TESTO DELLA PAGINA.
══════

Il bilancio è senz’altro positivo anche se con un po’ di fatica, perché ci sono stati diversi problemi. Uno di questi – e ci stiamo mettendo mano - riguarda la preparazione dell’assemblaggio di ITER, un’operazione particolarmente complessa. Un’altra criticità riguarda l’organizzazione del progetto, su cui è stato necessario intervenire, ma adesso mi sembra che stiamo reagendo bene alle difficoltà. Quindi non mi lamento dei risultati.
Quali sono le maggiori sfide in questa fase?
Stiamo attraversando una fase critica che riguarda la preparazione di un nuovo programma e una nuova scaletta dei tempi di assemblaggio. Un altro tema di rilievo riguarda la relazione con l’autorità di sicurezza: quando sono arrivato ho trovato una situazione molto critica ma adesso abbiamo impostato un nuovo rapporto, totalmente diverso, basato sulla massima trasparenza. Così possiamo muoverci con più agilità e trovare soluzioni per l'assemblaggio, risolvendo i problemi da affrontare, nello specifico il montaggio del Vacuum Vessel, la camera toroidale entro la quale sarà confinato il plasma della reazione di fusione, che è la nostra sfida numero 1.
Nel “cantiere” di ITER lavorano centinaia di scienziati e ricercatori dell’Unione europea, più Svizzera, Cina, Corea del Sud, Giappone, India, Russia e USA. Le recenti tensioni geopolitiche hanno in qualche modo influenzato l’andamento dei lavori?
La scienza è più forte delle tensioni internazionali. E il caso di ITER lo dimostra, perché non si tratta solo di un progetto scientifico, ma di un esempio di collaborazione fra scienziati e ingegneri che, fortunatamente, lasciano il loro passaporto all'ingresso. Siamo una grande famiglia e non mi riferisco solo al team molto coeso che opera a Cadarache, ma in generale all'intero progetto. Certo, possono esserci frizioni fra persone ma le eventuali diversità di vedute per motivi tecnici non c’entrano niente con le tensioni geopolitiche al di fuori del progetto. ITER, quindi, è un buon esempio per tutti.
La fusione nucleare è considerata come un processo sostenibile anche per l’assenza di scorie. Quali sono i tempi previsti per la produzione di energia con questa tecnologia?
Su questo punto ho sentito le opinioni più disparate, ma oggi, realisticamente, penso che sia impossibile fare previsioni. Quando ho iniziato a lavorare mi è stato detto che avrei operato con DEMO. Adesso è irrealistico pensarlo. Non penso, francamente, che si tratti di 2 o tre decenni o, come alcuni dicono, addirittura di un decennio. Faccio fatica a crederlo. È vero che, come sempre nella ricerca, possono esserci delle grandi invenzioni e auspichiamo di poter contare nei “breakthrough”, ma se guardo alla strada che abbiamo davanti, è difficile fare una previsione realistica sui tempi per arrivare a utilizzare la fusione per produrre energia in modo economico e sostenibile. Quando questo succederà non lo so. Potrei dirle trent'anni, quarant'anni, ma non penso che sia responsabile fare una previsione del genere perché, ad oggi, è impossibile fare stime attendibili.

══════

ESERCIZIO.
Ricopia il testo della pagina tra "Stiamo attraversando una" e "sfida numero 1.", estremi compresi, sostituendo "autorità di sicurezza" con "agenzia di controllo". Per rispondere usa soltanto il testo della pagina.

DATI FORNITI.
══════

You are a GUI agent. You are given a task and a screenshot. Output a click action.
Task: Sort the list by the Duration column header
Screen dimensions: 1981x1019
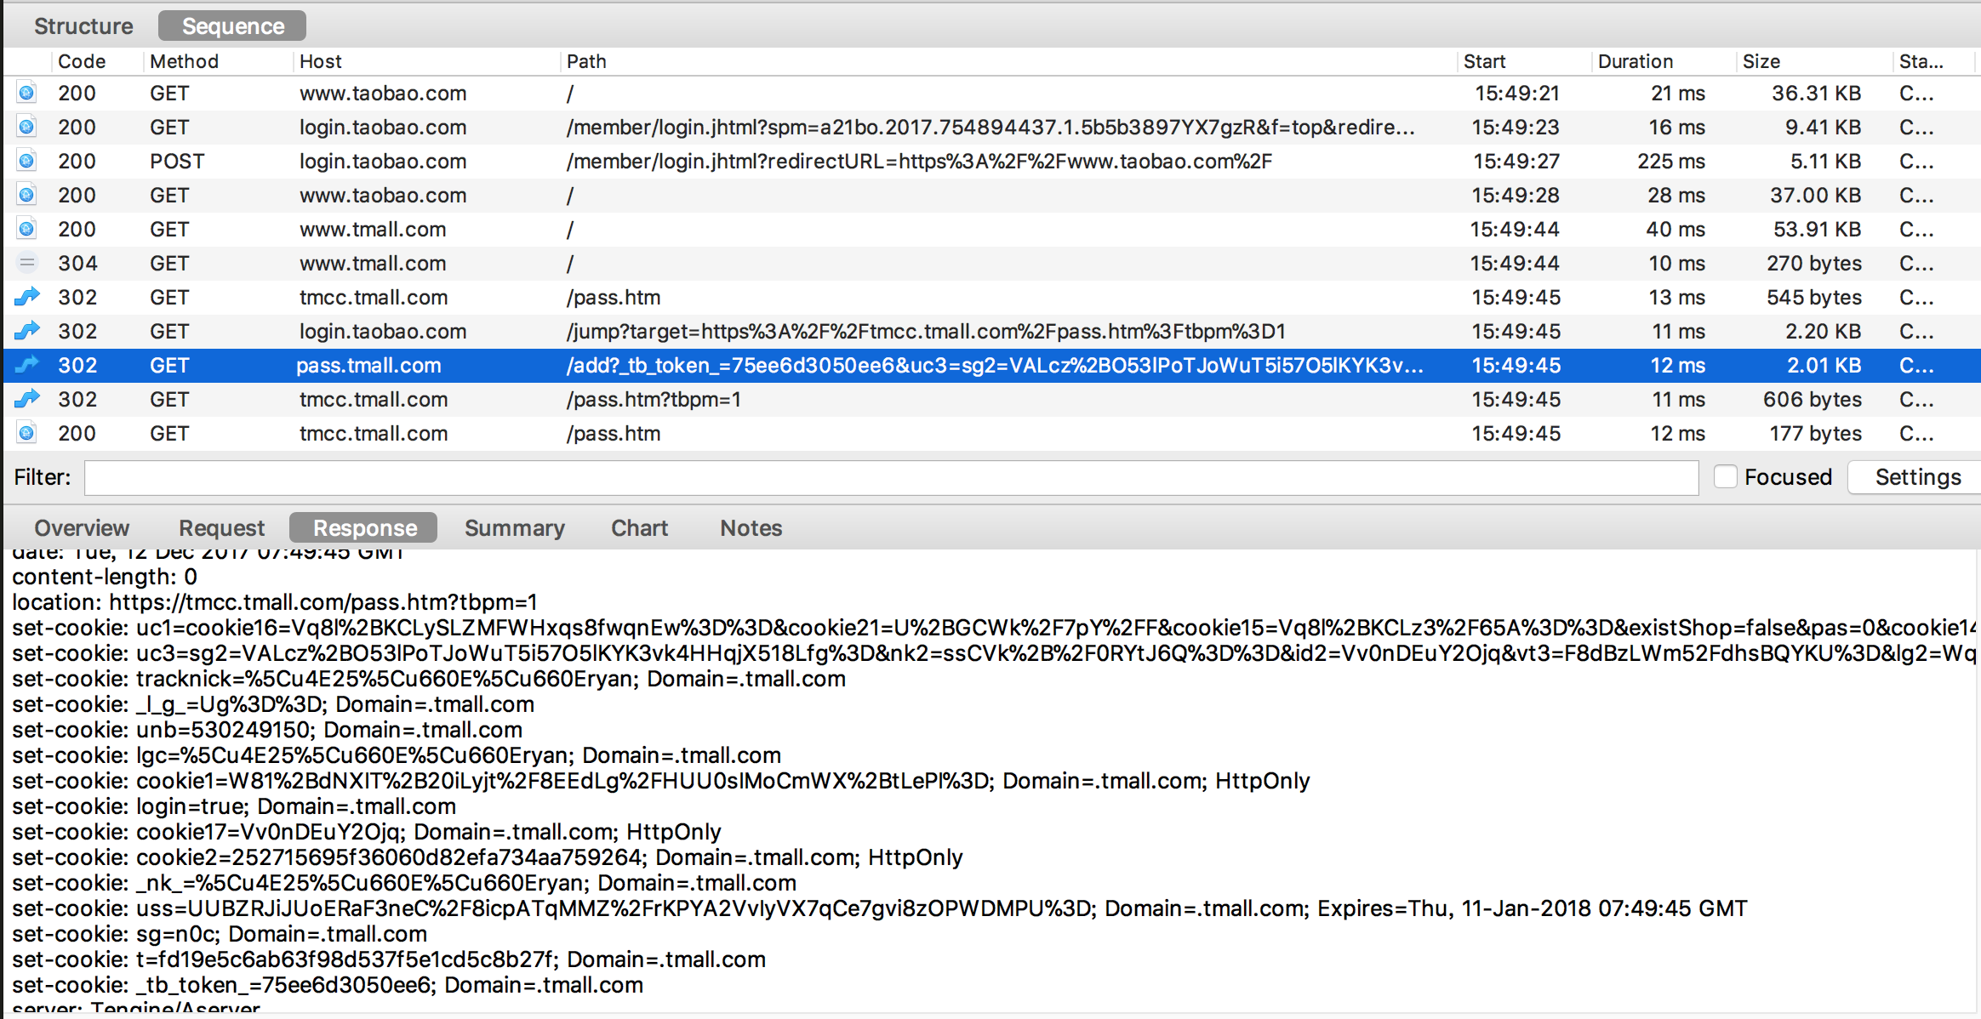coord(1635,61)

══════

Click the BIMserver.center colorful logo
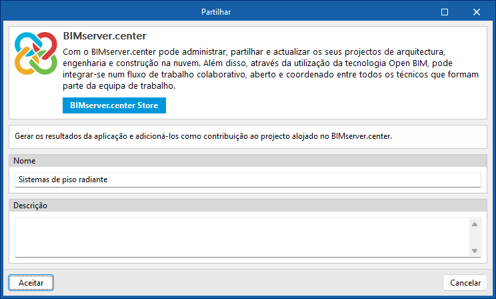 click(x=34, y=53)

══════

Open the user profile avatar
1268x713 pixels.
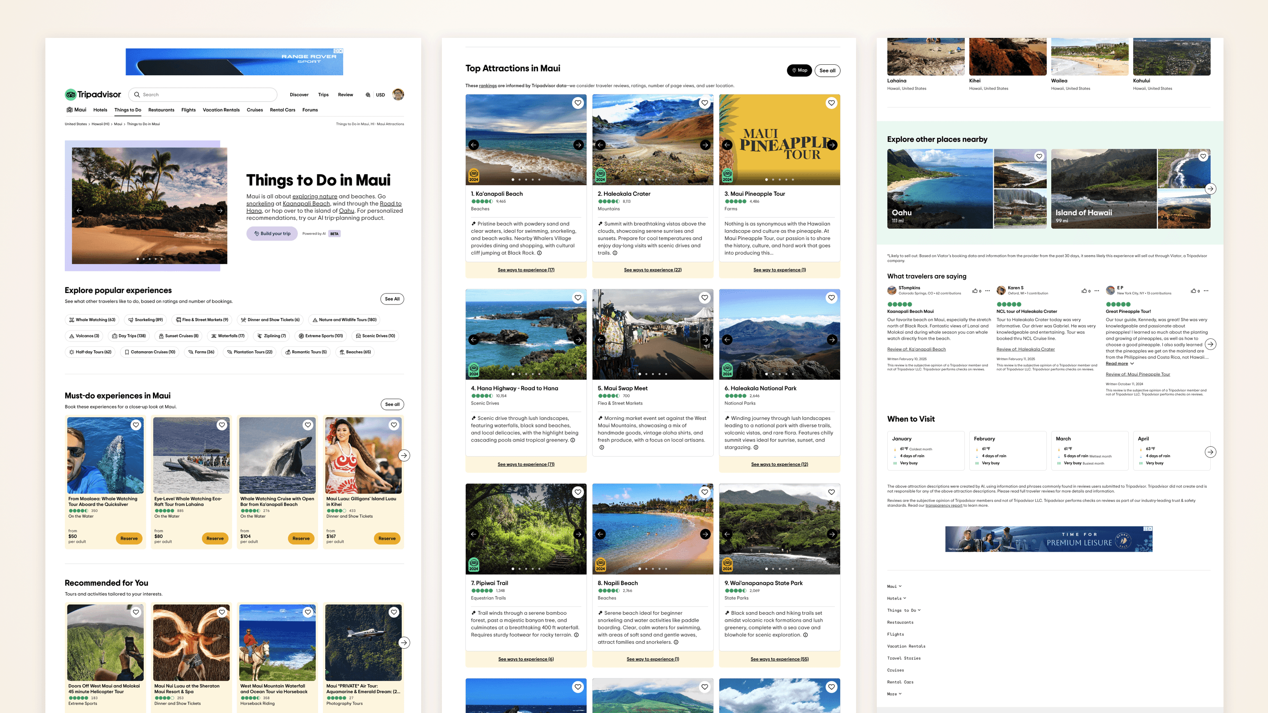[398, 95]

══════

SOLUZIONE.
Stiamo attraversando una fase critica che riguarda la preparazione di un nuovo programma e una nuova scaletta dei tempi di assemblaggio. Un altro tema di rilievo riguarda la relazione con l’agenzia di controllo: quando sono arrivato ho trovato una situazione molto critica ma adesso abbiamo impostato un nuovo rapporto, totalmente diverso, basato sulla massima trasparenza. Così possiamo muoverci con più agilità e trovare soluzioni per l'assemblaggio, risolvendo i problemi da affrontare, nello specifico il montaggio del Vacuum Vessel, la camera toroidale entro la quale sarà confinato il plasma della reazione di fusione, che è la nostra sfida numero 1.